Any of you lovely readers who follow us on social media will know that we are flat out at Whistlebare at the moment. Next week we are heading over to Ireland for the brand new wool festival – Woollinn. A new festival is always really exciting but we are particularly looking forward to this one as Dublin is such a fun city and I haven’t visited for nearly 20 years! All wool festivals involve huge amounts of preparation so all the slaves at Whistlebare have set to dyeing, skeining, labelling yarn.
At the same time, of course, all our does (female goats) and ewes (female sheep) are producing their off-spring. Last year we carefully held back introducing the bucks to the herd and tups to the flock until December, much later than our usual October, in order to delay kidding/lambing until after Edinburgh Yarn Festival. Previous years have shown that coinciding our biggest show with our busiest period on the farm is not a great plan. This delay was particularly fortuitous this year as otherwise we would have been mid-kidding when we were hit by ‘The Beast From The East’. Having babies in several feet of snow is never a good plan, even if you are in a barn!
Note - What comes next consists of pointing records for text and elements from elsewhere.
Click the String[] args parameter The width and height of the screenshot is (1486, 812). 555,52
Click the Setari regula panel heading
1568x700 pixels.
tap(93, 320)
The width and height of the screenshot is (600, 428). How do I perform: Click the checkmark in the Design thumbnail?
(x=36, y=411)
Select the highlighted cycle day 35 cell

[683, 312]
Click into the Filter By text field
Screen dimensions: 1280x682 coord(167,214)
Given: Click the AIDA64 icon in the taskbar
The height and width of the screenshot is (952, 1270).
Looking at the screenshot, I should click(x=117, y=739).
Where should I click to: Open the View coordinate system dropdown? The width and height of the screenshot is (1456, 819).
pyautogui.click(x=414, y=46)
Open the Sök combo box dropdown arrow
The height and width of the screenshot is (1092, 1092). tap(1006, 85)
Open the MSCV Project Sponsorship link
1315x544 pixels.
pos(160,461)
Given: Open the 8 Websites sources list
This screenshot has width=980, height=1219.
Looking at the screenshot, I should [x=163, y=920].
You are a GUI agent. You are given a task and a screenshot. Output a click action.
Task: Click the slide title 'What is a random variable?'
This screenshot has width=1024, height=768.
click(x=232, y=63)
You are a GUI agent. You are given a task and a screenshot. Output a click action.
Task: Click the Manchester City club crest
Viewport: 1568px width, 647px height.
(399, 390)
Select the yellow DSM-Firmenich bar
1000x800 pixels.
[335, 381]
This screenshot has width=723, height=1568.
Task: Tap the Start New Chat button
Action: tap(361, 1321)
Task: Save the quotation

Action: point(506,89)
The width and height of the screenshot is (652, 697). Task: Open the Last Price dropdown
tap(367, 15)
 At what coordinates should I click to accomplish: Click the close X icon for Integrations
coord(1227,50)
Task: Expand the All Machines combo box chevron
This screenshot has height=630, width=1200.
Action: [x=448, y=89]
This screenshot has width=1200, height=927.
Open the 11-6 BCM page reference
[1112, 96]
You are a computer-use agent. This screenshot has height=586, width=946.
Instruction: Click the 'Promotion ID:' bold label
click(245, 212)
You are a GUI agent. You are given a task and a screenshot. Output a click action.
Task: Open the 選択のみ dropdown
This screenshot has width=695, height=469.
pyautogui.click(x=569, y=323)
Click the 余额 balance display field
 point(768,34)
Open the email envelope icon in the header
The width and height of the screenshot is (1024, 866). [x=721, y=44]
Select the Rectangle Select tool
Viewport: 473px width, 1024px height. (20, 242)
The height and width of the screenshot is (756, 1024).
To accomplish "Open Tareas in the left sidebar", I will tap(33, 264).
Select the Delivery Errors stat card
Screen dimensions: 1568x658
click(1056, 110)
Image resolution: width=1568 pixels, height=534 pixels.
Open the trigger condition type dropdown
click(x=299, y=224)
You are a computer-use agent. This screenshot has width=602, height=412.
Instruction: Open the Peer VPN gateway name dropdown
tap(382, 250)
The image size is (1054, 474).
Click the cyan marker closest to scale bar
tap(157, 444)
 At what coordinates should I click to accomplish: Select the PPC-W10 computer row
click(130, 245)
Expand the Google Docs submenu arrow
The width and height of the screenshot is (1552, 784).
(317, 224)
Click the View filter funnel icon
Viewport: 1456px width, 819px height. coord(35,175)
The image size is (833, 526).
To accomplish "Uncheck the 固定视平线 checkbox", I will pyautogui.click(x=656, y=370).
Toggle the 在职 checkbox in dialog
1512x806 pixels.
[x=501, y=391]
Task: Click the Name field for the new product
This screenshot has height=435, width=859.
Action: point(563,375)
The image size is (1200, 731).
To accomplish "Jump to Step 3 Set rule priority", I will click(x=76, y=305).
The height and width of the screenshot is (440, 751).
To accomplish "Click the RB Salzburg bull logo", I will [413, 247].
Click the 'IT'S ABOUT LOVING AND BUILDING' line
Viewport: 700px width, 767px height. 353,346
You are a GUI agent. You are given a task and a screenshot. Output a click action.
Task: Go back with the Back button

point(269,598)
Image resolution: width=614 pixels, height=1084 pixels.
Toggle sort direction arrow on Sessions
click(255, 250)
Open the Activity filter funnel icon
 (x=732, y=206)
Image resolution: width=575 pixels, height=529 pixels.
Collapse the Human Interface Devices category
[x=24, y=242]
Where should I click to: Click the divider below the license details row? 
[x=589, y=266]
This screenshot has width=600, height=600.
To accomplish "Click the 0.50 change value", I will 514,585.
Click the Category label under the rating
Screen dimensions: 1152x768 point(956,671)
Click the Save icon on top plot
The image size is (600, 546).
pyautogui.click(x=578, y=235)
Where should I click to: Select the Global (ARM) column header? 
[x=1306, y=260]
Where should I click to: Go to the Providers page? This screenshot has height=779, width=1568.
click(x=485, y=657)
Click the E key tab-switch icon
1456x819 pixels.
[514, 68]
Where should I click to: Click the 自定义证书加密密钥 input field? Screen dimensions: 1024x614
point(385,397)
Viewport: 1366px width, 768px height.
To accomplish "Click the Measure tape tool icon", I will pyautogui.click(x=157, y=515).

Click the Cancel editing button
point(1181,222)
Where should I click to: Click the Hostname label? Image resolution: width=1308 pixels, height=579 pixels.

So, once again we are preparing for an (hopefully) big show and kidding and lambing at the same time. During the week Tess and I spend our time trying to fit in the required ‘kid cuddles’ between bouts of skein winding and labelling. Weekends are punctuated by shouts of, “Mummy its coming!” while I am trying to catch up with dyeing. It is a good job that our ladies are busy producing more little fibre factories as stocks of Yeavering Bell are already dangerously low and we won’t be re-spinning until Christmas! One thing you can be sure of, if we say that a yarn is spun from fibre grown here at Whistlebare then that is exactly what it is. We never supplement our clips with bought in mohair or Wensleydale as we believe that provenance is paramount both to us and our customers.